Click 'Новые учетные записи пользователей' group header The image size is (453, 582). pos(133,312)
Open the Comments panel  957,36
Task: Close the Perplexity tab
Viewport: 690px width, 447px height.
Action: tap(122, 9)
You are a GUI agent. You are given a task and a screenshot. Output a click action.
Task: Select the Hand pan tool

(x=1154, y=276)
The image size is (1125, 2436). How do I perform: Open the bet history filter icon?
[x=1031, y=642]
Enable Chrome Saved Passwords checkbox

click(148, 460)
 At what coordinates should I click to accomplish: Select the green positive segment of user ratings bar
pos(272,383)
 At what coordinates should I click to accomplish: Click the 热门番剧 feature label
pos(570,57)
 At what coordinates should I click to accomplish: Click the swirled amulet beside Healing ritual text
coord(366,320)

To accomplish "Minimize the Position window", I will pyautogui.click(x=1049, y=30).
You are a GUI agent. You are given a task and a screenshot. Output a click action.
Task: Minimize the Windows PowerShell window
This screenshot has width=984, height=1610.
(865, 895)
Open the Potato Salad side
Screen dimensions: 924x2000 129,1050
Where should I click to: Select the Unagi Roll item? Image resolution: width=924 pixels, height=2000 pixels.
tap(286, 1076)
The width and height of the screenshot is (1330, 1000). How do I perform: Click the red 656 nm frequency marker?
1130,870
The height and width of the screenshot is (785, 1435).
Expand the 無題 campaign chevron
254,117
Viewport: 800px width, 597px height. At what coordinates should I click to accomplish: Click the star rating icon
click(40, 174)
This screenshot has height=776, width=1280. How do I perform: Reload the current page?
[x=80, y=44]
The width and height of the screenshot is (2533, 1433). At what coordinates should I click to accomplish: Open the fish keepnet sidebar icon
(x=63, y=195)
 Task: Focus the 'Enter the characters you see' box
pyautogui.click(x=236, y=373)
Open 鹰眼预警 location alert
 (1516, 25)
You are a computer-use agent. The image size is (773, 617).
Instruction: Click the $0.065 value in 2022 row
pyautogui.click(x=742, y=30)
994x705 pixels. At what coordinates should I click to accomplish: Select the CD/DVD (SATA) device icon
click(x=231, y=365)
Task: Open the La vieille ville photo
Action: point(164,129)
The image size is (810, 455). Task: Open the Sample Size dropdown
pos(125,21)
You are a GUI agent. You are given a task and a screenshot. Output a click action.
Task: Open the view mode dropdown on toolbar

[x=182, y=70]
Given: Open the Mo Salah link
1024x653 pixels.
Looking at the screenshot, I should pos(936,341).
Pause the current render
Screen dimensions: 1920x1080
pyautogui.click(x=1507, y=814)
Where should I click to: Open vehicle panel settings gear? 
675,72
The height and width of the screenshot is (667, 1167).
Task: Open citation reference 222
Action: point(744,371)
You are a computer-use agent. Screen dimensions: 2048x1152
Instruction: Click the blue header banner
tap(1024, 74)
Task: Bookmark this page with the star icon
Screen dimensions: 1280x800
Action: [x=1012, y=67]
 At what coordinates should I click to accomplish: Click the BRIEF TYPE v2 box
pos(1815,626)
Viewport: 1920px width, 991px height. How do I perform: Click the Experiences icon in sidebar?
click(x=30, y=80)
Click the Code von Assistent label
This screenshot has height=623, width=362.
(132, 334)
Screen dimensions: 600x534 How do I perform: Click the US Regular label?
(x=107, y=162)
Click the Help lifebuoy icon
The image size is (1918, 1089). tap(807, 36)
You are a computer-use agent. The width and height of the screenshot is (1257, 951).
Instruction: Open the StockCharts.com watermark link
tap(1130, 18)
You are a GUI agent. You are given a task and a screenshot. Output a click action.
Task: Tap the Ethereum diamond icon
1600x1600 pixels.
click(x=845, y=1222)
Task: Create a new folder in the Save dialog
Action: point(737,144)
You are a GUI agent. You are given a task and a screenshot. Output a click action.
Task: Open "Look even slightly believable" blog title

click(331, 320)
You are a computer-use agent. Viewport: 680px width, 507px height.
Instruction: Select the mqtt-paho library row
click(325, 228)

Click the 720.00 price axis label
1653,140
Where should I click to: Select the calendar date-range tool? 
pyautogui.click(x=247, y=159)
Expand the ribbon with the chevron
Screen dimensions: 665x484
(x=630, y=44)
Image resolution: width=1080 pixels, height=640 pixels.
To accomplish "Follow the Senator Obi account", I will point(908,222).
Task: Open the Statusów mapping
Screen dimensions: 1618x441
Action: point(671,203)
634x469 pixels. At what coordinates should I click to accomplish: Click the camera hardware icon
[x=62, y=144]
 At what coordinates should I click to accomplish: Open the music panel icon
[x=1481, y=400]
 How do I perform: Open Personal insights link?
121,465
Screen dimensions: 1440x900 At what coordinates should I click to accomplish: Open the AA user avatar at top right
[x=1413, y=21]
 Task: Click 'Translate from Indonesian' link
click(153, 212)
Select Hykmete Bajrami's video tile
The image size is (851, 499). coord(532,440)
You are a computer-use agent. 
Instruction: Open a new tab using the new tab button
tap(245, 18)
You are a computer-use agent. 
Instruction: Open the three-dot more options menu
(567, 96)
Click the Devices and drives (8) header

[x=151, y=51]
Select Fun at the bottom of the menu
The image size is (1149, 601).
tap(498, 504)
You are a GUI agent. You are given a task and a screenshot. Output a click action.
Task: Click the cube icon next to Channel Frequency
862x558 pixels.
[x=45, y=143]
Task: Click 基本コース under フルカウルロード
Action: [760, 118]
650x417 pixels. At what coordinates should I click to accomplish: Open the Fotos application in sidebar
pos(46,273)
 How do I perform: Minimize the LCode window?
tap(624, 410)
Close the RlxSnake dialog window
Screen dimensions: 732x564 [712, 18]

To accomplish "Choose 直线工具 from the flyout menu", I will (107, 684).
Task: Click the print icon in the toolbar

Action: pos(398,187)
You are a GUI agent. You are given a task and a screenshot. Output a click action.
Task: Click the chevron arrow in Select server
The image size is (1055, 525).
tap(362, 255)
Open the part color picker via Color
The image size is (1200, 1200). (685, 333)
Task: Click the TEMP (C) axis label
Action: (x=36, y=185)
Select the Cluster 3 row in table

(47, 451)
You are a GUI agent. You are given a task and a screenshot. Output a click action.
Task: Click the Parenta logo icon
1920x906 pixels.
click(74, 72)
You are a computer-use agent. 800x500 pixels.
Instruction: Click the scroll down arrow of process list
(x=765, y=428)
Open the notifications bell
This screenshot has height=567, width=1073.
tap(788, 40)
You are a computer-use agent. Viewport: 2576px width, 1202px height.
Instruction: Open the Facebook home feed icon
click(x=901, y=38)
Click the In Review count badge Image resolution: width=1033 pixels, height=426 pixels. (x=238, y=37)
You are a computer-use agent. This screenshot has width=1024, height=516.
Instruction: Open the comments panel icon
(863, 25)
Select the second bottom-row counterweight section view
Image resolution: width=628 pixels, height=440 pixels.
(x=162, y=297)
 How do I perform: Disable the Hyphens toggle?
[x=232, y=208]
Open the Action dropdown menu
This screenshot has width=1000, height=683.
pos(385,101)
--------------------------------------------------
From the line containing "Instruction: Click the scroll" to the final line of the data, repeat each line exactly. Include both ends.

Instruction: Click the scroll down arrow of process list
(x=765, y=428)
Open the notifications bell
This screenshot has height=567, width=1073.
tap(788, 40)
You are a computer-use agent. Viewport: 2576px width, 1202px height.
Instruction: Open the Facebook home feed icon
click(x=901, y=38)
Click the In Review count badge Image resolution: width=1033 pixels, height=426 pixels. (x=238, y=37)
You are a computer-use agent. This screenshot has width=1024, height=516.
Instruction: Open the comments panel icon
(863, 25)
Select the second bottom-row counterweight section view
Image resolution: width=628 pixels, height=440 pixels.
(x=162, y=297)
 How do I perform: Disable the Hyphens toggle?
[x=232, y=208]
Open the Action dropdown menu
This screenshot has width=1000, height=683.
pos(385,101)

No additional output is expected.